Dobre praktyki to jedno, a zrozumienie to drugie 

Ludzie z reguły nie mają złych intencji – gorzej ze świadomością na temat rzeczy, z którymi ma się małą styczność. Ktoś, kto nigdy nie projektował grafiki może tylko zgadywać czy “drobna poprawka na jutro” to kwestia 5 minut czy 5 godzin.  

Jeżeli mała świadomość to problem występujący w Twojej firmie, warto, żeby ludzie przez chwilę mieli okazję wejść w czyjeś buty:

marketer niech posłucha 3 rozmów handlowych w miesiącu, a sprzedawca spróbuje (w ramach ćwiczenia) zaplanować taktykę na generowanie wartościowych leadów,

– marketer niech jeden dzień posiedzi w dziale obsługi klienta i odwrotnie. 
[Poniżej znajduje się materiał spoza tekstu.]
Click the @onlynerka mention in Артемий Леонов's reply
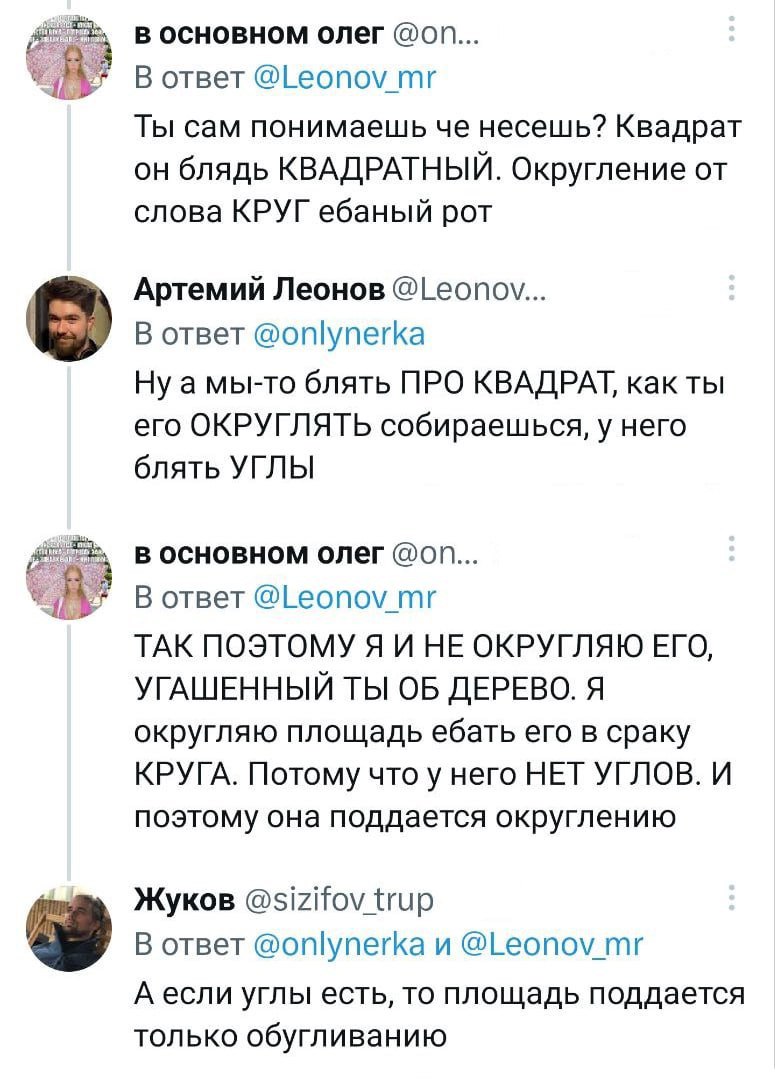tap(340, 333)
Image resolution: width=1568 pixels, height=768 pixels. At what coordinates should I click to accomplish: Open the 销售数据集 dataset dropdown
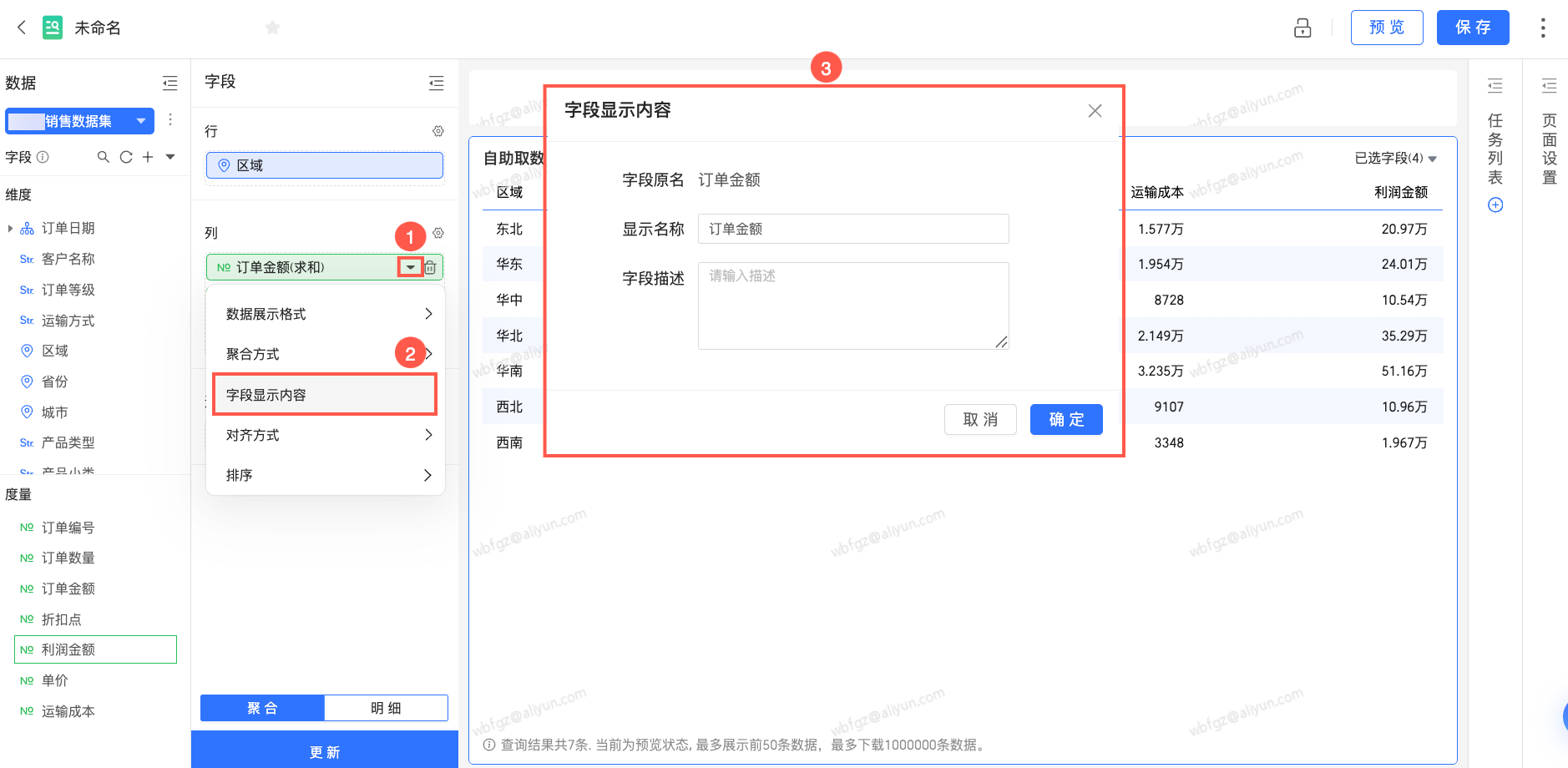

Lepiej zapobiegać niż leczyć, więc:

– przygotuj listę sytuacji, w których w Twojej firmie spotykają się ze sobą 2 działy

– wskaż, który styk jest najbardziej problematyczny, 

– przygotuj dla niego metrykę i/lub checklistę,

– przejdź do kolejnej problematycznej sytuacji.

W ten sposób problemów w firmie będzie mniej, a ich skutki będą ograniczone.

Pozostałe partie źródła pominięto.